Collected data

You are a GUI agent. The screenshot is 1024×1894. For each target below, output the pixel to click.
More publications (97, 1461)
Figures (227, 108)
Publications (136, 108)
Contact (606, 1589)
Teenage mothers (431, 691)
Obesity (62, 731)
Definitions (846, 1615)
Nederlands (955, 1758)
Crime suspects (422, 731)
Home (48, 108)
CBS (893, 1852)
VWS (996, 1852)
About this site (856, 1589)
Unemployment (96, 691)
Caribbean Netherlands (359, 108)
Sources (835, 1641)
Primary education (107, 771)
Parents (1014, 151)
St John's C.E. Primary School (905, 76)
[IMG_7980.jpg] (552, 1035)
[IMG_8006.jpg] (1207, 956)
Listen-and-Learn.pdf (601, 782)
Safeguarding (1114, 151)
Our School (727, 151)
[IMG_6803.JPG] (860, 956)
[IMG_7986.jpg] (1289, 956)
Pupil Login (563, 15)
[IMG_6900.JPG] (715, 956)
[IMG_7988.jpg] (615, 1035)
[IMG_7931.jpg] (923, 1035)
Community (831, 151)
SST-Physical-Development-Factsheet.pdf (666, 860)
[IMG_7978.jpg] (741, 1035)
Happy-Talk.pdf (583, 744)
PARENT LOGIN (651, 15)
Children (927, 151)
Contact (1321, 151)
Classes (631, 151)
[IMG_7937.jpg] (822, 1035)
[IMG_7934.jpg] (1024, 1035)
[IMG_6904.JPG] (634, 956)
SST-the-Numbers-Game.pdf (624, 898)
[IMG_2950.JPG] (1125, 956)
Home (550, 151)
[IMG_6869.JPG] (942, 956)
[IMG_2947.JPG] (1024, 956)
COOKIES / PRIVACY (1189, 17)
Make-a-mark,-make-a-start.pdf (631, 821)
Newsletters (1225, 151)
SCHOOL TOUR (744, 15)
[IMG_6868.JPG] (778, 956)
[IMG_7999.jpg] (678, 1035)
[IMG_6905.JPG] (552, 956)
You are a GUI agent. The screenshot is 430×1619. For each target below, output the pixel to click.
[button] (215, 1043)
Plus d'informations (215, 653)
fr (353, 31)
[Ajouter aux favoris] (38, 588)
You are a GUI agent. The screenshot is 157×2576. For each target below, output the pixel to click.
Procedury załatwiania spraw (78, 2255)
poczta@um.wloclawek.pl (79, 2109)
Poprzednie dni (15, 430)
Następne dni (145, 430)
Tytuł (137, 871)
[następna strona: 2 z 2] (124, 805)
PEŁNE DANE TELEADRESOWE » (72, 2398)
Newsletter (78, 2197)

**ABOUT THIS EXERCISE**
Starting with the first entry and ending with the last, give all of them again unchanged.

**ANSWER SECTION**
You are a GUI agent. The screenshot is 1024×1894. For each target below, output the pixel to click.
More publications (97, 1461)
Figures (227, 108)
Publications (136, 108)
Contact (606, 1589)
Teenage mothers (431, 691)
Obesity (62, 731)
Definitions (846, 1615)
Nederlands (955, 1758)
Crime suspects (422, 731)
Home (48, 108)
CBS (893, 1852)
VWS (996, 1852)
About this site (856, 1589)
Unemployment (96, 691)
Caribbean Netherlands (359, 108)
Sources (835, 1641)
Primary education (107, 771)
Parents (1014, 151)
St John's C.E. Primary School (905, 76)
[IMG_7980.jpg] (552, 1035)
[IMG_8006.jpg] (1207, 956)
Listen-and-Learn.pdf (601, 782)
Safeguarding (1114, 151)
Our School (727, 151)
[IMG_6803.JPG] (860, 956)
[IMG_7986.jpg] (1289, 956)
Pupil Login (563, 15)
[IMG_6900.JPG] (715, 956)
[IMG_7988.jpg] (615, 1035)
[IMG_7931.jpg] (923, 1035)
Community (831, 151)
SST-Physical-Development-Factsheet.pdf (666, 860)
[IMG_7978.jpg] (741, 1035)
Happy-Talk.pdf (583, 744)
PARENT LOGIN (651, 15)
Children (927, 151)
Contact (1321, 151)
Classes (631, 151)
[IMG_7937.jpg] (822, 1035)
[IMG_7934.jpg] (1024, 1035)
[IMG_6904.JPG] (634, 956)
SST-the-Numbers-Game.pdf (624, 898)
[IMG_2950.JPG] (1125, 956)
Home (550, 151)
[IMG_6869.JPG] (942, 956)
[IMG_2947.JPG] (1024, 956)
COOKIES / PRIVACY (1189, 17)
Make-a-mark,-make-a-start.pdf (631, 821)
Newsletters (1225, 151)
SCHOOL TOUR (744, 15)
[IMG_6868.JPG] (778, 956)
[IMG_7999.jpg] (678, 1035)
[IMG_6905.JPG] (552, 956)
You are a GUI agent. The screenshot is 430×1619. For each target below, output the pixel to click.
[button] (215, 1043)
Plus d'informations (215, 653)
fr (353, 31)
[Ajouter aux favoris] (38, 588)
You are a GUI agent. The screenshot is 157×2576. For each target below, output the pixel to click.
Procedury załatwiania spraw (78, 2255)
poczta@um.wloclawek.pl (79, 2109)
Poprzednie dni (15, 430)
Następne dni (145, 430)
Tytuł (137, 871)
[następna strona: 2 z 2] (124, 805)
PEŁNE DANE TELEADRESOWE » (72, 2398)
Newsletter (78, 2197)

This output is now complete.